Category: Pinball Machine
Written by:
Lonnie Irving
Initial release:
Seminal Live, Beggars Banquet BBL102; LP BBL102 CD
[US release: Beggars Banquet/RCA 9807-1-H LP; 9807-2-H CD;(9807-4-H) Cassette. German release: SPV/Rebel SPV 51-3018 LP; SPV 76-3019 CD]
Subsequent reissue:
The Fall 5 Albums, Beggars Banquet, B00DJWUJG6; 19 August 2013 (same version as on Seminal Live; details above)
Date:
19 June 1989
Group on initial release:
Mark E Smith – vocals,; Brix Smith – guitar; vocals Craig Scanlon – guitar; Steve Hanley – bass, banjo; Marcia Schofield – keyboards; Simon Wolstencroft – drums
Commentary:
A cover of a 1960 C&W trucking song written and performed by Lonnie Irving, who only released three singles before his death in the same year.
“Lonnie had been a truck driver for Hennis Truck Lines of Winston-Saleem NC until 2nd Oct 1959 when he was diagnosed with Leukemia ”
The original version contains the following spoken lyric unused in The Fall’s version:
“This story’s about an ex-truck driver
Bein’ named John James Wall
Before his friends blackballed him and nick-named him pinball
I gathered this story from a truck stop in Gallipolis, Ohio
When this old fellar, I’d say, 70 years old
Asked me to buy him a strong cup of coffee
And a piece of good apple pie
I bought the coffee and the pie for the old fellow
And I’m awful glad I did
Because he winked his eye and smiled and said “My!, My!”
Then I noticed in a few minutes, with trembling hands
He pushed a part of his pie and coffee back
And looked at me with tears running down his poor old
Weather beaten cheeks, and this is what he said…”
The following lines are also missing from MES’s rendition:
“I got four catty-corners, and I missed the sixteen”
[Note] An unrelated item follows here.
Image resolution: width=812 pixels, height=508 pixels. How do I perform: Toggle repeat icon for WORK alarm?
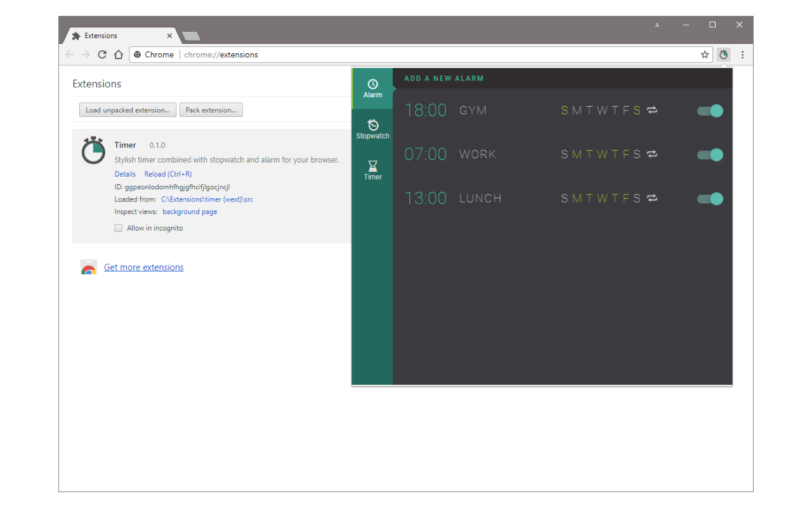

A comment on YouTube says of this: “It takes an experienced person to understand the line: As 16 years old kid, hanging out in a small truckstop in Kentucky, I remember seeing many drunks and truck drivers blow their whole pay check on a pinball machine trying to hit the sixteen; they would send me or someone else to get another roll of nickels from the waitress. A forty dollar pay check would not last long, unless they hit the sixteen.”
Similarly, MES added some lyrics,most notably the couplet which goes:
“If oceans was whisky and I was a (dove? duck?)
I’d dive into it and never come up.”
As a commentator ( odyjamess) on Youtube pointed out, these lines are not MES originals but come from the song ‘Jack o’ Diamonds (Rye Whiskey)’ by Tex Ritter. The Fall Lyrics Parade has the animal concerned as being a dove, but Ritter’s song mentions a duck.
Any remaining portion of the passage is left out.